▸ **Text passage**
Files

T

Codex fced0520fe fix: serialize codex submit bursts

2026-05-19 23:55:31 +00:00

7.8 KiB

Raw Blame History

Code Queue Supervision Policy

This document defines the long-term operating model for using Code Queue as a parallel delivery infrastructure under a human or lead-agent supervisor. It is a coordination policy, not a replacement for docs/reference/microservices.md, docs/reference/observability.md, docs/reference/user-service-delivery.md, or the Code Queue runtime contracts.

Scope

Use this policy when a delivery goal is too large for one Code Queue task and must be split across multiple queues, services, or infrastructure lanes.

This policy applies to:

user-service CI/CD rollouts;
multi-service fixes that need several isolated worktrees;
infrastructure defects found while user-service work is running;
follow-up validation, retry, and acceptance coordination;
manual supervisor work that keeps Code Queue tasks moving without taking over their implementation.

It does not authorize bypassing the normal deployment, Git, or production safety rules.

Operating Principle

The supervisor owns the outcome. Code Queue tasks own bounded execution.

The supervisor should keep a live map of the delivery goal, active queues, blockers, evidence gaps, and next recovery action. Code Queue workers should receive self-contained prompts with enough context to execute without relying on GitHub issue visibility or chat history.

The goal of central supervision is to increase delivery throughput and availability without turning every defect into a manual one-off fix.

Task Design

Every Code Queue task must have a narrow ownership boundary.

Assign one service, module, or infrastructure defect per task when possible.
Give each task its own detached worktree under the shared workspace.
State the write scope, validation scope, commit/push requirement, and forbidden actions directly in the prompt.

▸ **Your instructions**
Retype word for word the part of the Code Queue supervision policy that opens with the words "It does not" and closes with "or chat history.".

[Stored items]

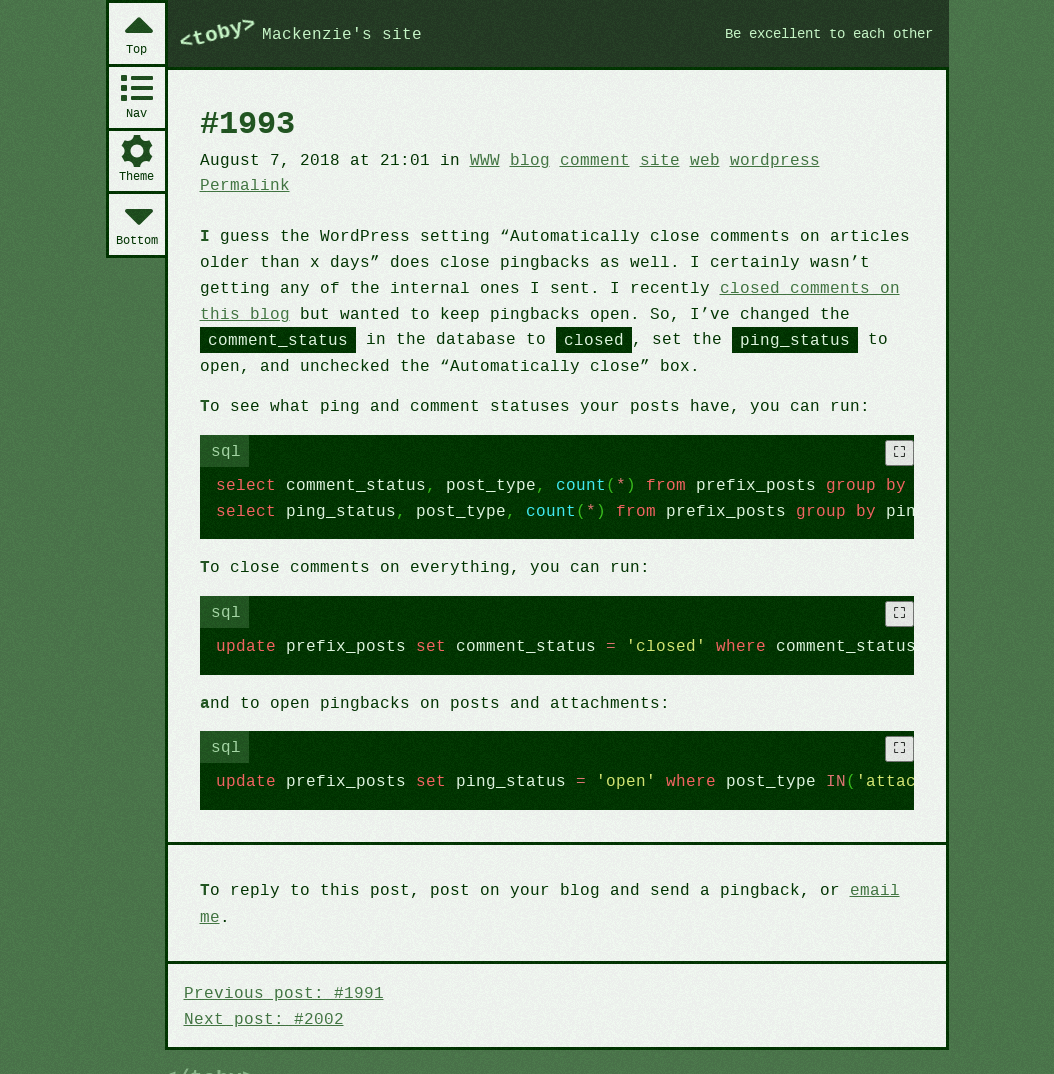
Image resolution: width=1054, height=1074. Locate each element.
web (684, 159)
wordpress (751, 159)
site (641, 159)
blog (516, 159)
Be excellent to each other (820, 33)
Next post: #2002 (261, 987)
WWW (473, 159)
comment (578, 159)
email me (862, 885)
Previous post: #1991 (280, 962)
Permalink (243, 184)
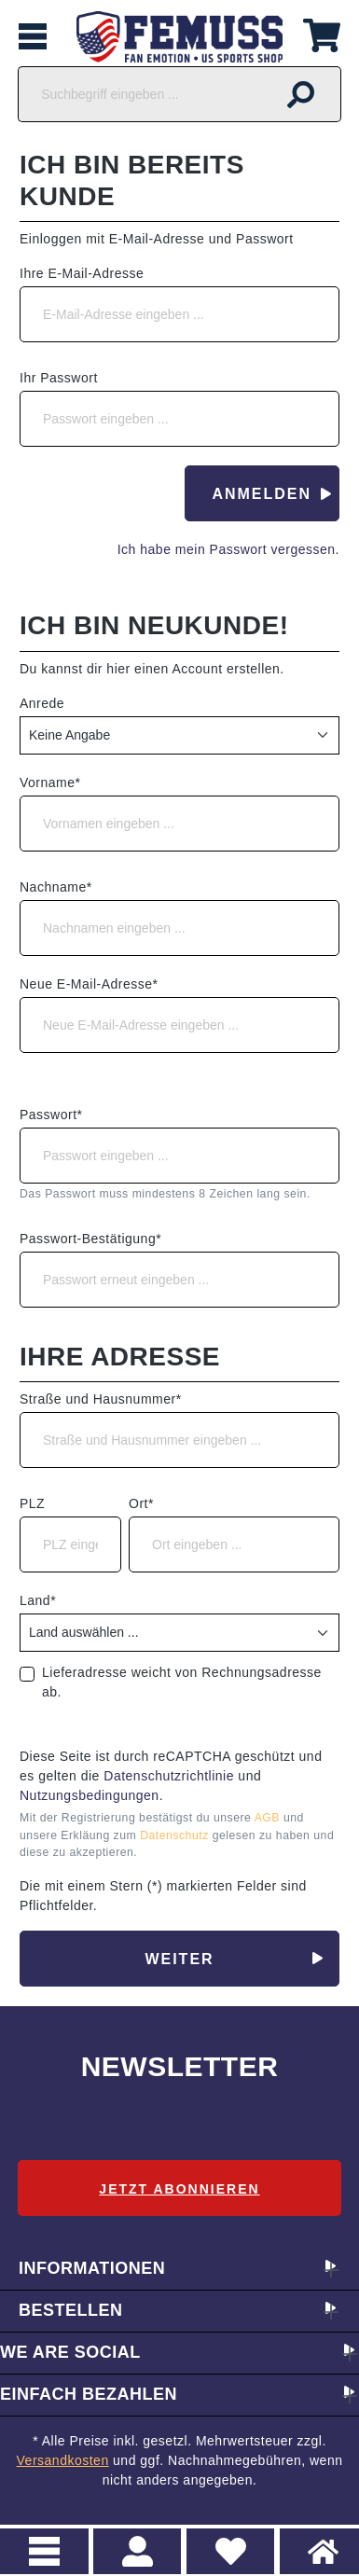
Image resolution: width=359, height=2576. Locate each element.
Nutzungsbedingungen (89, 1795)
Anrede (42, 703)
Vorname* (50, 782)
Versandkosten (63, 2460)
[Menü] (32, 37)
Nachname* (56, 886)
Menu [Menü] (44, 2551)
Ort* (141, 1503)
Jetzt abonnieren (179, 2188)
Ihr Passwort (59, 377)
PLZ (32, 1503)
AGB (269, 1817)
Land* (38, 1600)
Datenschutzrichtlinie (169, 1775)
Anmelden (261, 494)
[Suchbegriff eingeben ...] (140, 94)
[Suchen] (301, 94)
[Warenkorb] (322, 33)
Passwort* (51, 1114)
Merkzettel (223, 2541)
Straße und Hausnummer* (101, 1399)
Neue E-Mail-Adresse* (89, 983)
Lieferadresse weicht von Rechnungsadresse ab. (182, 1682)
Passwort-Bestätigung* (90, 1238)
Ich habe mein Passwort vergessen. (228, 549)
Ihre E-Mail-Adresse (82, 273)
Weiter (179, 1959)
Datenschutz (176, 1835)
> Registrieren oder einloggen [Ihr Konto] (137, 2551)
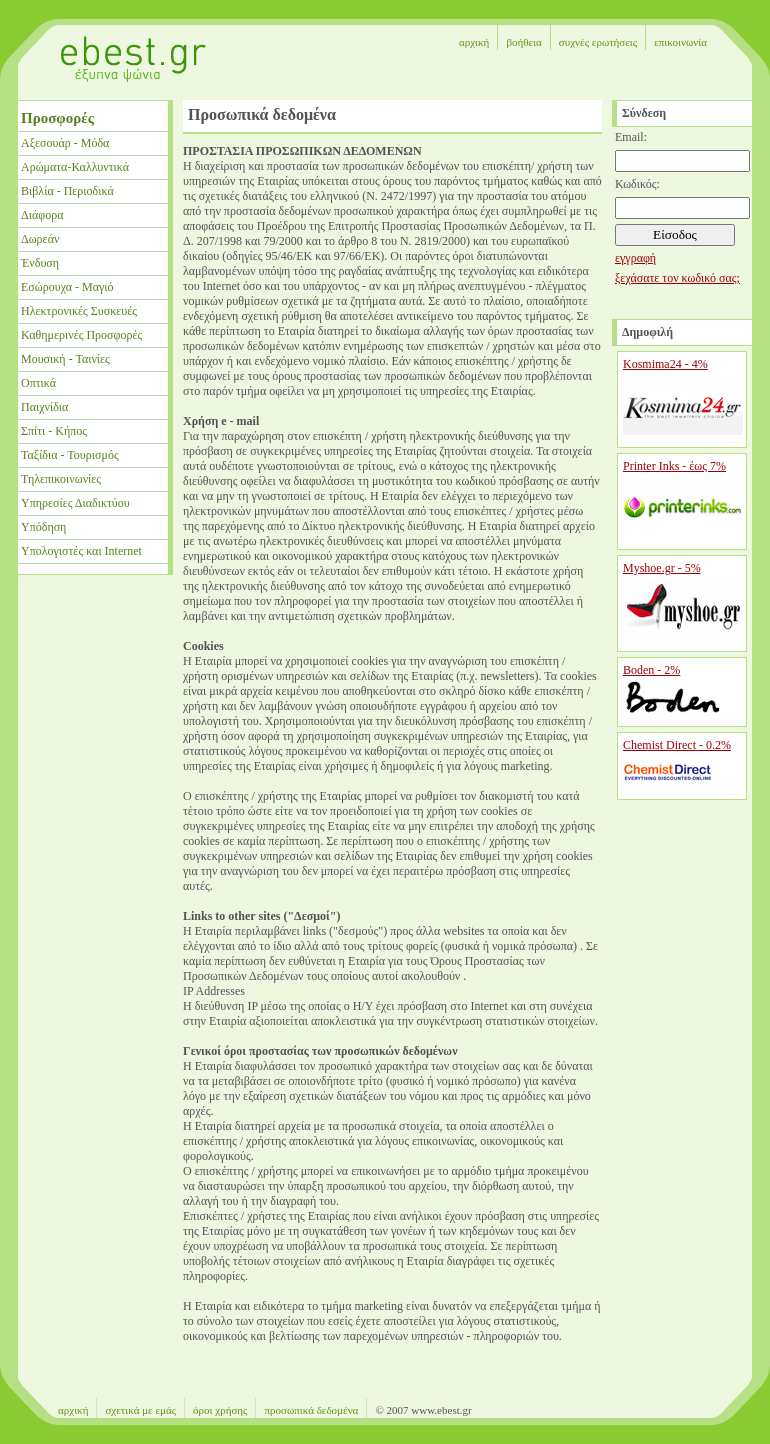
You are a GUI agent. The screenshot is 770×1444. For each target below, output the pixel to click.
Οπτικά (38, 383)
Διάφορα (42, 215)
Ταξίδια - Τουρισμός (70, 455)
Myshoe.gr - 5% (662, 568)
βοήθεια (523, 42)
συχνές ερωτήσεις (598, 42)
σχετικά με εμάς (140, 1410)
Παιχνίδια (44, 407)
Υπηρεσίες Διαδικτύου (75, 503)
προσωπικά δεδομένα (311, 1410)
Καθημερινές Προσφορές (81, 335)
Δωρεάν (40, 239)
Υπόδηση (43, 527)
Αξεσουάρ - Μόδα (65, 143)
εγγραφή (635, 258)
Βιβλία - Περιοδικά (67, 191)
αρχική (474, 42)
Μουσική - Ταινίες (65, 359)
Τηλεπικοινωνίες (61, 479)
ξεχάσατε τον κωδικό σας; (677, 278)
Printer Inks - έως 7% (674, 466)
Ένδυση (40, 263)
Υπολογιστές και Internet (81, 551)
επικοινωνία (680, 42)
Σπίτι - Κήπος (54, 431)
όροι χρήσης (220, 1410)
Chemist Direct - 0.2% (677, 745)
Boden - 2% (651, 670)
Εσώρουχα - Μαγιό (67, 287)
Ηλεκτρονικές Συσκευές (79, 311)
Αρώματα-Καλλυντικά (75, 167)
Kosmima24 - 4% (665, 364)
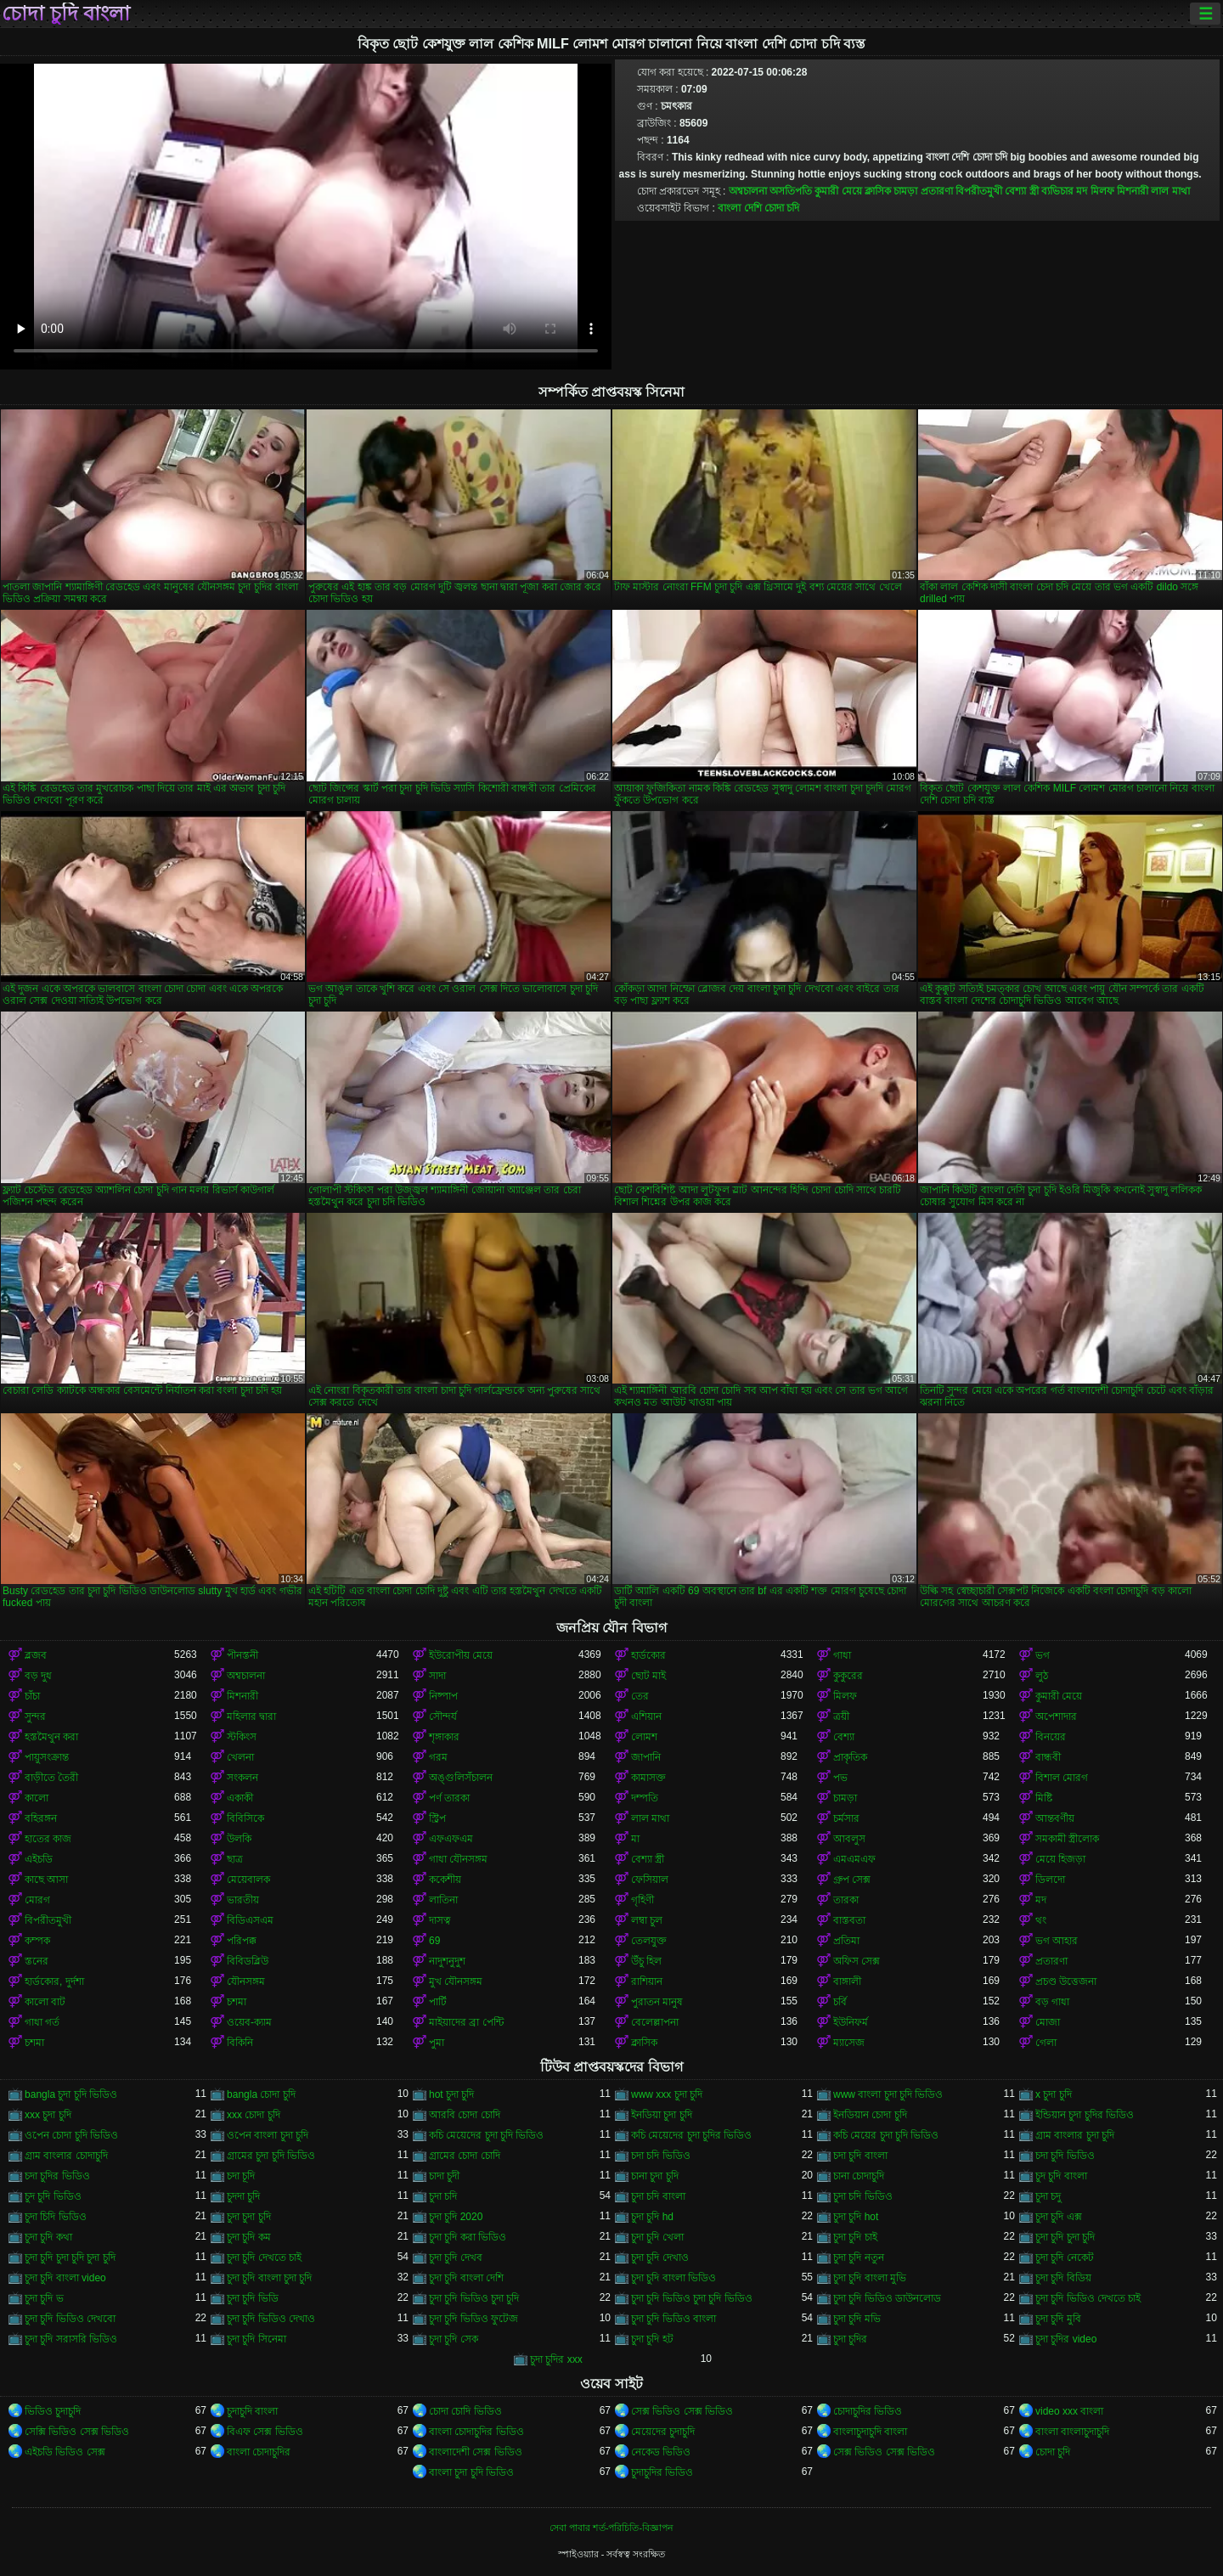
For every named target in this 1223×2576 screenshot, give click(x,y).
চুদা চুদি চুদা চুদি (1065, 2237)
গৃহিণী (642, 1900)
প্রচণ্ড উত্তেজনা (1065, 1981)
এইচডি (39, 1859)
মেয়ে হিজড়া (1060, 1859)
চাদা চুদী (444, 2176)
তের (640, 1696)
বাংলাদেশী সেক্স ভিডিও (475, 2452)
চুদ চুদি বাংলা (1061, 2176)
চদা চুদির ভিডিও (57, 2176)
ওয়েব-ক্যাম (249, 2022)
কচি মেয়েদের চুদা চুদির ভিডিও (691, 2135)
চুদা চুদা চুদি (249, 2217)
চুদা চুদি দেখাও (660, 2257)
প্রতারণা (937, 191)
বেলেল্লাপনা (655, 2022)
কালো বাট (45, 2002)
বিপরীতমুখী (978, 191)
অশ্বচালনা (748, 191)
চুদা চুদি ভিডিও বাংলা (673, 2319)
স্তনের (36, 1961)
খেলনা (240, 1757)
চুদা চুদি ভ (44, 2298)
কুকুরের (848, 1676)
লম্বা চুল (646, 1920)
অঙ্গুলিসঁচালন (461, 1778)
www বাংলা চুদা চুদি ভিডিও (888, 2094)
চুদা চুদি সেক (453, 2339)
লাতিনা (443, 1900)
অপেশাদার (1056, 1716)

▸ **Result of the task**
It does not authorize bypassing the normal deployment, Git, or production safety rules.

Operating Principle

The supervisor owns the outcome. Code Queue tasks own bounded execution.

The supervisor should keep a live map of the delivery goal, active queues, blockers, evidence gaps, and next recovery action. Code Queue workers should receive self-contained prompts with enough context to execute without relying on GitHub issue visibility or chat history.